TASK GOAL:
Nothing should be left out: output all of the entries exactly.

+++ RECORDS SUPPLIED

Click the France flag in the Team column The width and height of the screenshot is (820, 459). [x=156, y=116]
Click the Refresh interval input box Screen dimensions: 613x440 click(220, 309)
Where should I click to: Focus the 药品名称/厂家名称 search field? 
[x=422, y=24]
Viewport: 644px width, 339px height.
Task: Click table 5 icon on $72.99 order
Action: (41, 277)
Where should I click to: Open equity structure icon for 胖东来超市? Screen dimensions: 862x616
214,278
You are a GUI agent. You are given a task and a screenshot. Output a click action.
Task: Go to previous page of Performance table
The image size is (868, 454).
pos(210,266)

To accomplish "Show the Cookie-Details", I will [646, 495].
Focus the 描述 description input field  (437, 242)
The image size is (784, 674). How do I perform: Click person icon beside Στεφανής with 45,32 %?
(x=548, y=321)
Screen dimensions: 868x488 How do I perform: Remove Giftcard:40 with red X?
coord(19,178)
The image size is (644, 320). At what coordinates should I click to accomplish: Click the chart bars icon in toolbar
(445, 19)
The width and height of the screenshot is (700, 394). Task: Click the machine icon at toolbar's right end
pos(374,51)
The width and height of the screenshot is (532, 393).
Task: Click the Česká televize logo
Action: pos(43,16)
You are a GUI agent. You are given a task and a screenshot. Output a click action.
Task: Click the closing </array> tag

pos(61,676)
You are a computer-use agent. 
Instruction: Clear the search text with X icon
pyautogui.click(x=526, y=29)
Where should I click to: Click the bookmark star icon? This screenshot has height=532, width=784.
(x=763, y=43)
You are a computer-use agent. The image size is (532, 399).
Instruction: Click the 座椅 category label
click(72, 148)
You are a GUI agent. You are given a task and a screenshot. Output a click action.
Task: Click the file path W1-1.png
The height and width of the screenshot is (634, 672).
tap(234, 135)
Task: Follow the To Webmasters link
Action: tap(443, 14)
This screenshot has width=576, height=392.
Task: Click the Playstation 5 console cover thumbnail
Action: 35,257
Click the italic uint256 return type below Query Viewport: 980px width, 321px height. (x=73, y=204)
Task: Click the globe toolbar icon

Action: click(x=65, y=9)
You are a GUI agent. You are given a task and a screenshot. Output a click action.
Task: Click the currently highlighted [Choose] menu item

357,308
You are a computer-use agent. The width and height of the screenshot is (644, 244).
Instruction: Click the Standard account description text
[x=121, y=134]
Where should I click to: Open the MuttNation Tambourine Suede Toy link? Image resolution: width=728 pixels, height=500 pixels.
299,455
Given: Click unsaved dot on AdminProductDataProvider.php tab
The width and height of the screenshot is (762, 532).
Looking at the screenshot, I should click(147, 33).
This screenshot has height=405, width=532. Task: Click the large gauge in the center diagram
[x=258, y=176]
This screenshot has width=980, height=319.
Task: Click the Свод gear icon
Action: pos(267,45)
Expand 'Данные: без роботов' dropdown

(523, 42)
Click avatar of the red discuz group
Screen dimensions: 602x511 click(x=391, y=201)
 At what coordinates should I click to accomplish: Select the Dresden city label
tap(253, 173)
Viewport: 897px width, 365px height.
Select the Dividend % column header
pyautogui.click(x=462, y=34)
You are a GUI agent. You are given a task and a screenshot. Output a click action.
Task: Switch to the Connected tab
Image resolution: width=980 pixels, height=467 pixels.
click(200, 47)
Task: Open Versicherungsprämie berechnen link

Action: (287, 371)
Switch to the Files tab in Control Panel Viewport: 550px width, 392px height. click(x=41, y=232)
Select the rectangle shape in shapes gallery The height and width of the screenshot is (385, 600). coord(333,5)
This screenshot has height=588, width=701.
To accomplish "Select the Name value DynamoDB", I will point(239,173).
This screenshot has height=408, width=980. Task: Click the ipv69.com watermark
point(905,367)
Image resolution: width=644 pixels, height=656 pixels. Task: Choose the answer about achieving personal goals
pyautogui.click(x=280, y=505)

++++++

RESULT OF THIS EXERCISE:
Click the France flag in the Team column The width and height of the screenshot is (820, 459). [x=156, y=116]
Click the Refresh interval input box Screen dimensions: 613x440 click(220, 309)
Where should I click to: Focus the 药品名称/厂家名称 search field? 
[x=422, y=24]
Viewport: 644px width, 339px height.
Task: Click table 5 icon on $72.99 order
Action: (41, 277)
Where should I click to: Open equity structure icon for 胖东来超市? Screen dimensions: 862x616
214,278
You are a GUI agent. You are given a task and a screenshot. Output a click action.
Task: Go to previous page of Performance table
The image size is (868, 454).
pos(210,266)

To accomplish "Show the Cookie-Details", I will [646, 495].
Focus the 描述 description input field  (437, 242)
The image size is (784, 674). How do I perform: Click person icon beside Στεφανής with 45,32 %?
(x=548, y=321)
Screen dimensions: 868x488 How do I perform: Remove Giftcard:40 with red X?
coord(19,178)
The image size is (644, 320). At what coordinates should I click to accomplish: Click the chart bars icon in toolbar
(445, 19)
The width and height of the screenshot is (700, 394). Task: Click the machine icon at toolbar's right end
pos(374,51)
The width and height of the screenshot is (532, 393).
Task: Click the Česká televize logo
Action: pos(43,16)
You are a GUI agent. You are given a task and a screenshot. Output a click action.
Task: Click the closing </array> tag

pos(61,676)
You are a computer-use agent. 
Instruction: Clear the search text with X icon
pyautogui.click(x=526, y=29)
Where should I click to: Click the bookmark star icon? This screenshot has height=532, width=784.
(x=763, y=43)
You are a computer-use agent. The image size is (532, 399).
Instruction: Click the 座椅 category label
click(72, 148)
You are a GUI agent. You are given a task and a screenshot. Output a click action.
Task: Click the file path W1-1.png
The height and width of the screenshot is (634, 672).
tap(234, 135)
Task: Follow the To Webmasters link
Action: tap(443, 14)
This screenshot has width=576, height=392.
Task: Click the Playstation 5 console cover thumbnail
Action: 35,257
Click the italic uint256 return type below Query Viewport: 980px width, 321px height. (x=73, y=204)
Task: Click the globe toolbar icon

Action: click(x=65, y=9)
You are a GUI agent. You are given a task and a screenshot. Output a click action.
Task: Click the currently highlighted [Choose] menu item

357,308
You are a computer-use agent. The width and height of the screenshot is (644, 244).
Instruction: Click the Standard account description text
[x=121, y=134]
Where should I click to: Open the MuttNation Tambourine Suede Toy link? Image resolution: width=728 pixels, height=500 pixels.
299,455
Given: Click unsaved dot on AdminProductDataProvider.php tab
The width and height of the screenshot is (762, 532).
Looking at the screenshot, I should click(147, 33).
This screenshot has height=405, width=532. Task: Click the large gauge in the center diagram
[x=258, y=176]
This screenshot has width=980, height=319.
Task: Click the Свод gear icon
Action: pos(267,45)
Expand 'Данные: без роботов' dropdown

(523, 42)
Click avatar of the red discuz group
Screen dimensions: 602x511 click(x=391, y=201)
 At what coordinates should I click to accomplish: Select the Dresden city label
tap(253, 173)
Viewport: 897px width, 365px height.
Select the Dividend % column header
pyautogui.click(x=462, y=34)
You are a GUI agent. You are given a task and a screenshot. Output a click action.
Task: Switch to the Connected tab
Image resolution: width=980 pixels, height=467 pixels.
click(200, 47)
Task: Open Versicherungsprämie berechnen link

Action: (287, 371)
Switch to the Files tab in Control Panel Viewport: 550px width, 392px height. click(x=41, y=232)
Select the rectangle shape in shapes gallery The height and width of the screenshot is (385, 600). coord(333,5)
This screenshot has height=588, width=701.
To accomplish "Select the Name value DynamoDB", I will point(239,173).
This screenshot has height=408, width=980. Task: Click the ipv69.com watermark
point(905,367)
Image resolution: width=644 pixels, height=656 pixels. Task: Choose the answer about achieving personal goals
pyautogui.click(x=280, y=505)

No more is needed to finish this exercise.